### WHAT IS ASKED:
Copy the listing from the line that contains "Where should I" through the end of the listing, both ends included, and substitute "emblem" for "logo" while keeping everything else unchanged. Leave the pictures out of your answer.

### Stored items:
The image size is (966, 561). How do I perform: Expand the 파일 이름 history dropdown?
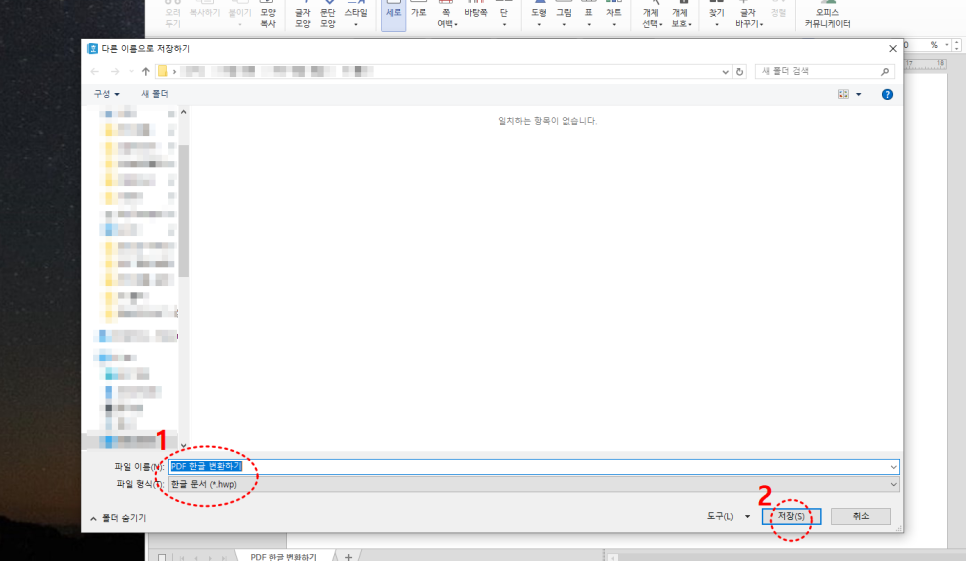pos(892,466)
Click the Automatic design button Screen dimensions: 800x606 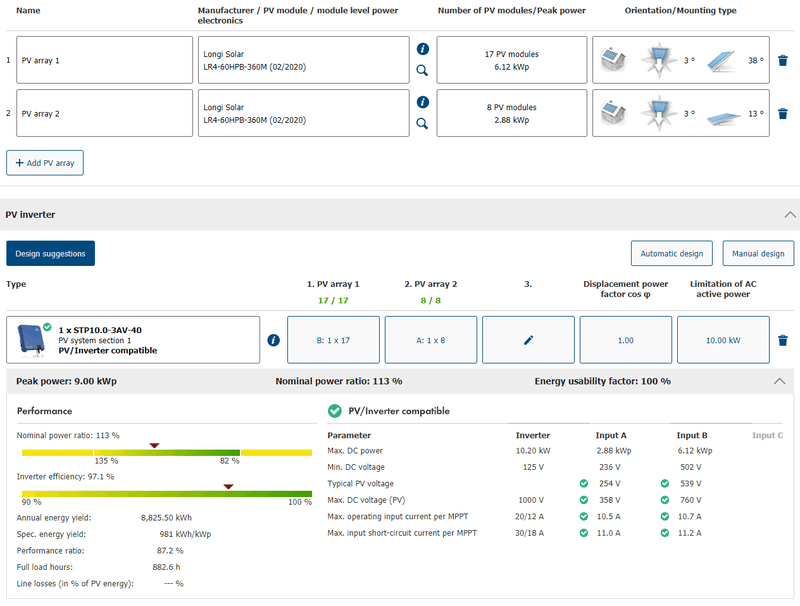[672, 254]
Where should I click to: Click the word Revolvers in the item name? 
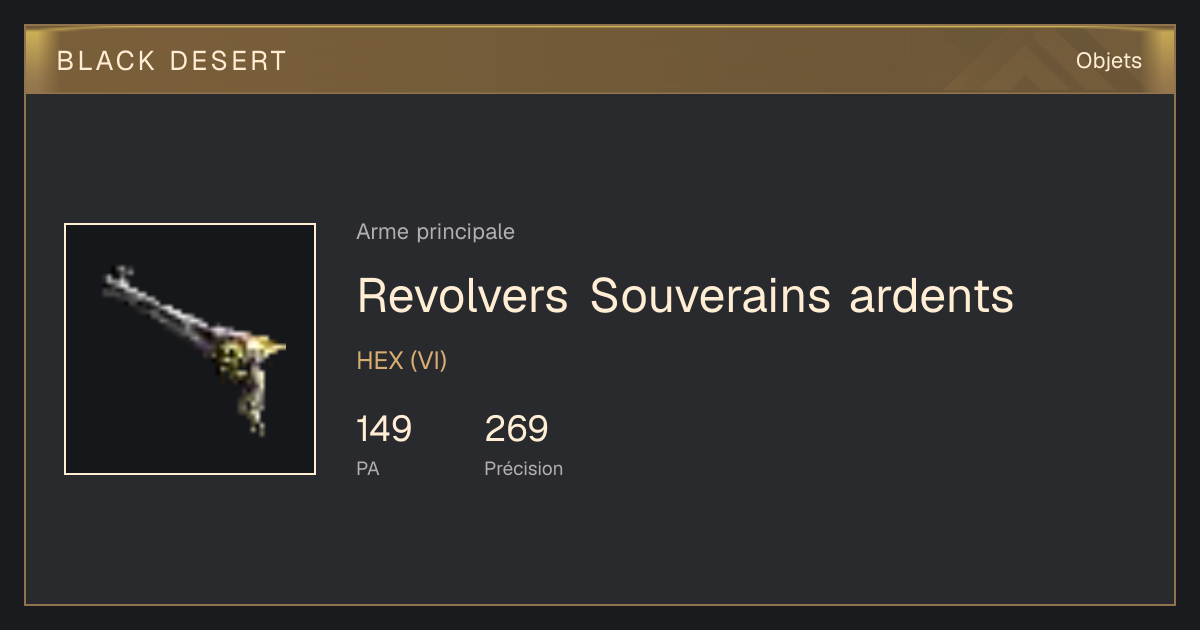463,295
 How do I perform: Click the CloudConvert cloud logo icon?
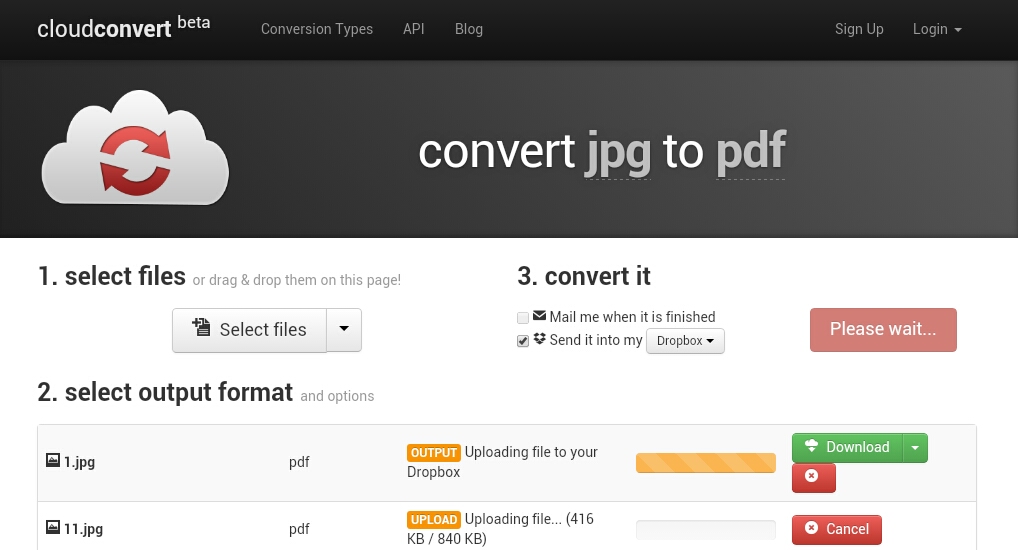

### FINAL RESULT:
Where should I click to: Click the word Revolvers in the item name? 
463,295
 How do I perform: Click the CloudConvert cloud emblem icon?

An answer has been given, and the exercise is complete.